OBJECTIVE: Repeat the text of every record below word for word, leaving the pictures out of your answer.

Pointing data for screenshots and documents
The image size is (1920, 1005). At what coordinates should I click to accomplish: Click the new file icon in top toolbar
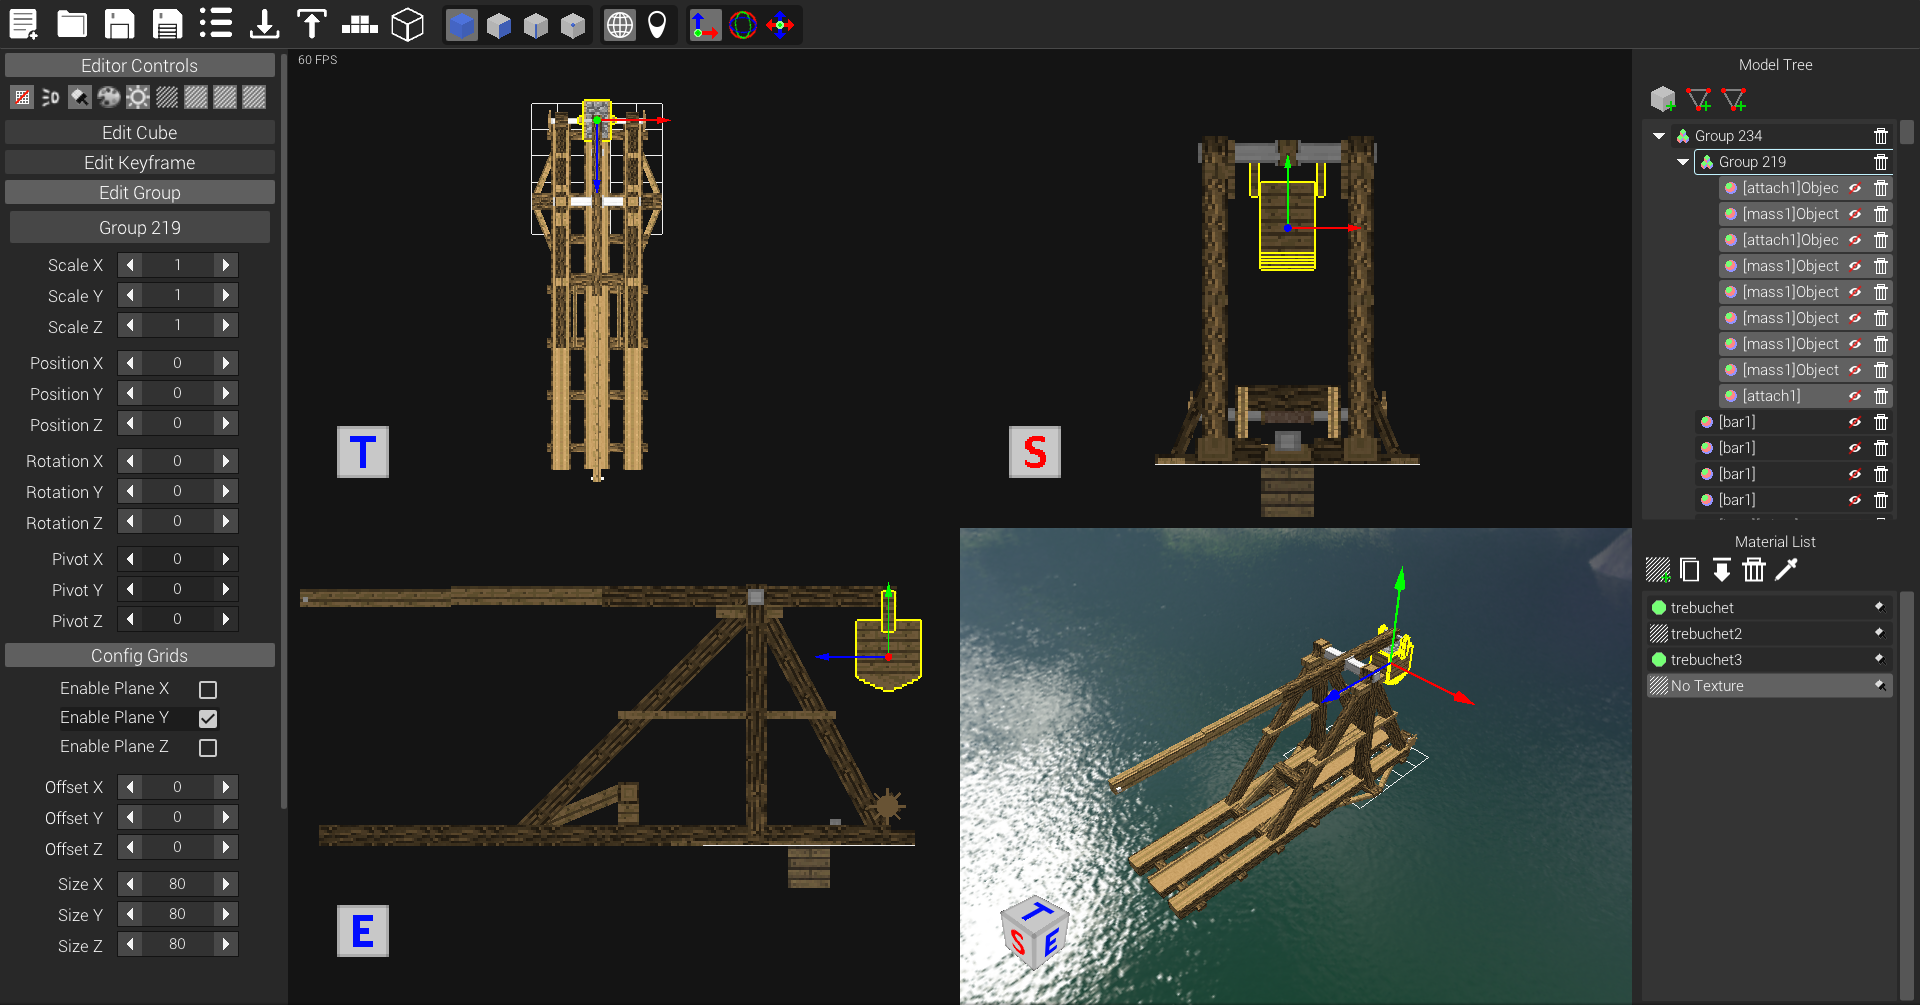pyautogui.click(x=23, y=24)
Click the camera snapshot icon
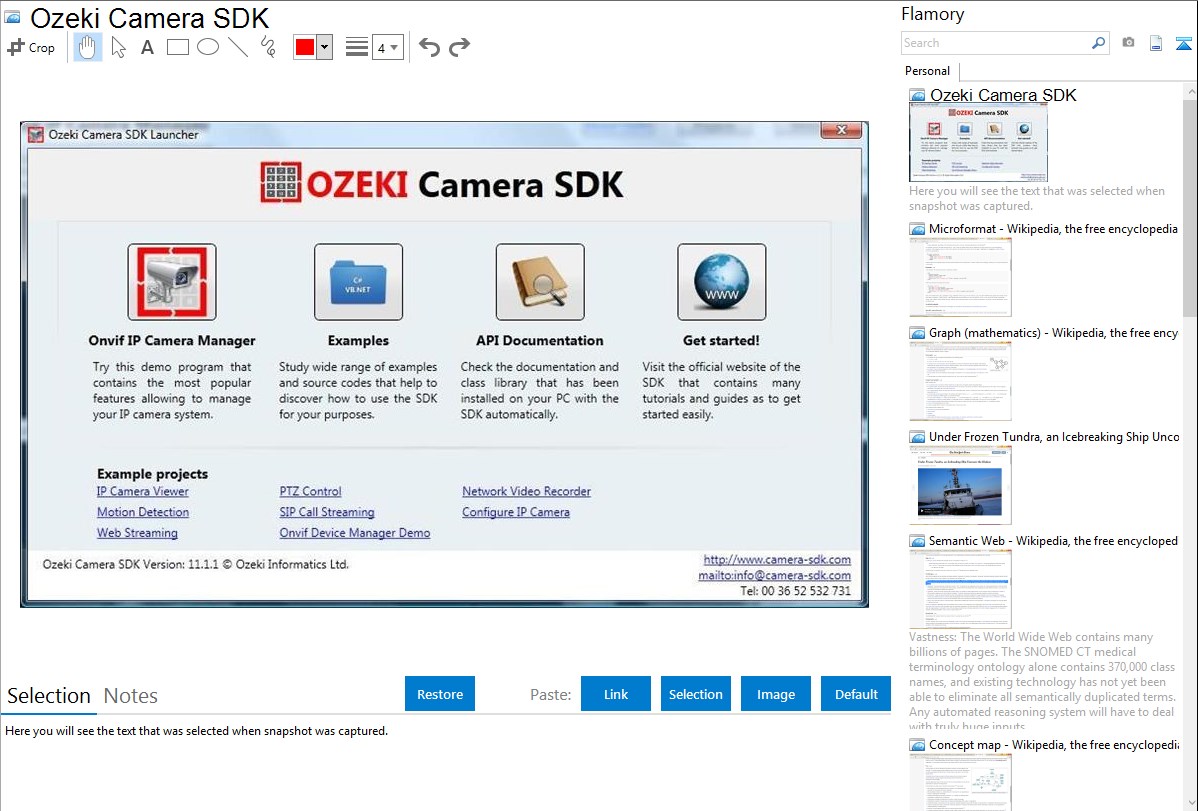Image resolution: width=1198 pixels, height=811 pixels. [1128, 43]
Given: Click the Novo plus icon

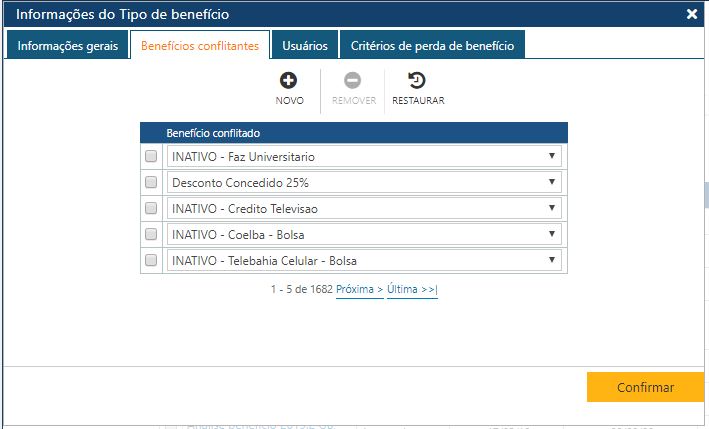Looking at the screenshot, I should [x=289, y=81].
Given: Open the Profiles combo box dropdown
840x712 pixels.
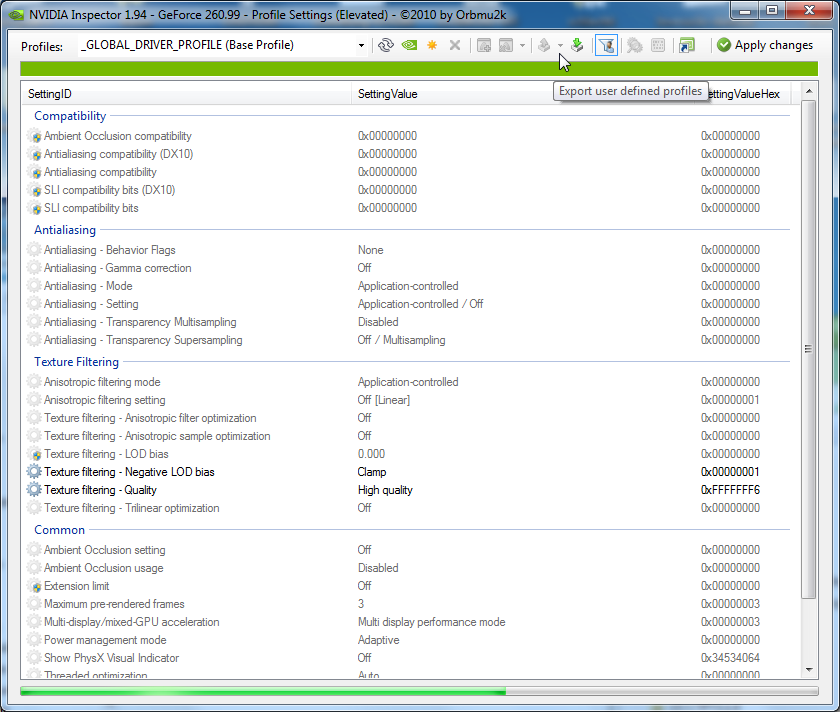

SOLVED PROBLEM:
The image size is (1920, 1005). At what coordinates should I click to accomplish: Click the new file icon in top toolbar
pyautogui.click(x=23, y=24)
Click the camera snapshot icon
Image resolution: width=1198 pixels, height=811 pixels. [1128, 43]
Given: Click the Novo plus icon

Looking at the screenshot, I should [x=289, y=81].
Given: Open the Profiles combo box dropdown
840x712 pixels.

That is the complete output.